------ Material provided ------

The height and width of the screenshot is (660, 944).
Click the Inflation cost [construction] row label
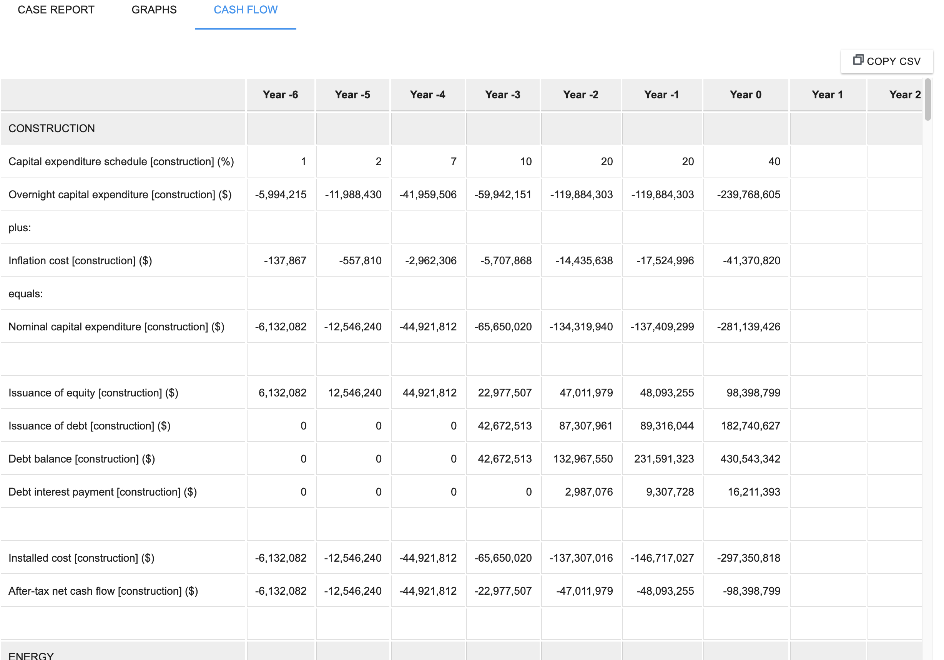80,260
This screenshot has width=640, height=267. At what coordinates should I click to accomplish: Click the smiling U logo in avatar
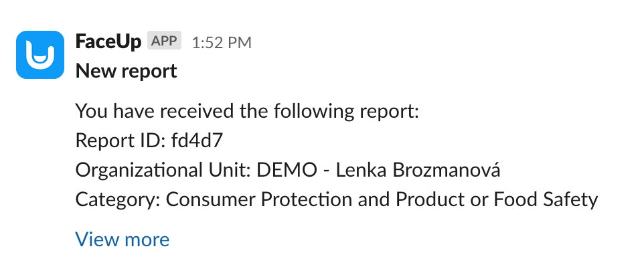coord(40,56)
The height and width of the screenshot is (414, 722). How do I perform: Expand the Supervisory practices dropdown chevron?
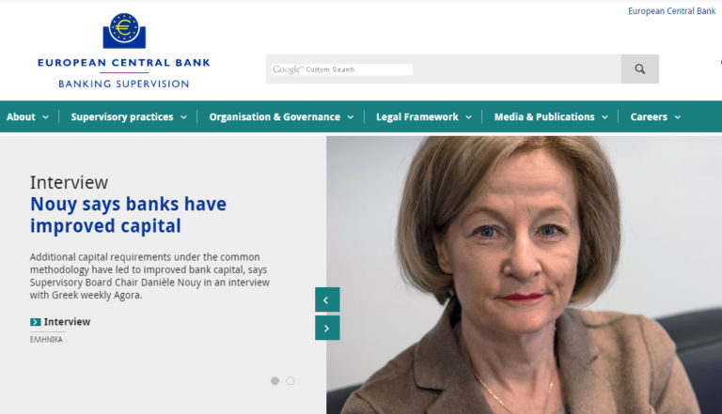[x=183, y=117]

------

__Task prompt__.
Format the lines of the listing above as a JSON list of strings, one string per line, skipping blank lines and leaving out the pictures.

__Correct output__.
[
  "The height and width of the screenshot is (660, 944).",
  "Click the Inflation cost [construction] row label",
  "80,260",
  "This screenshot has width=640, height=267. At what coordinates should I click to accomplish: Click the smiling U logo in avatar",
  "coord(40,56)",
  "The height and width of the screenshot is (414, 722). How do I perform: Expand the Supervisory practices dropdown chevron?",
  "[x=183, y=117]"
]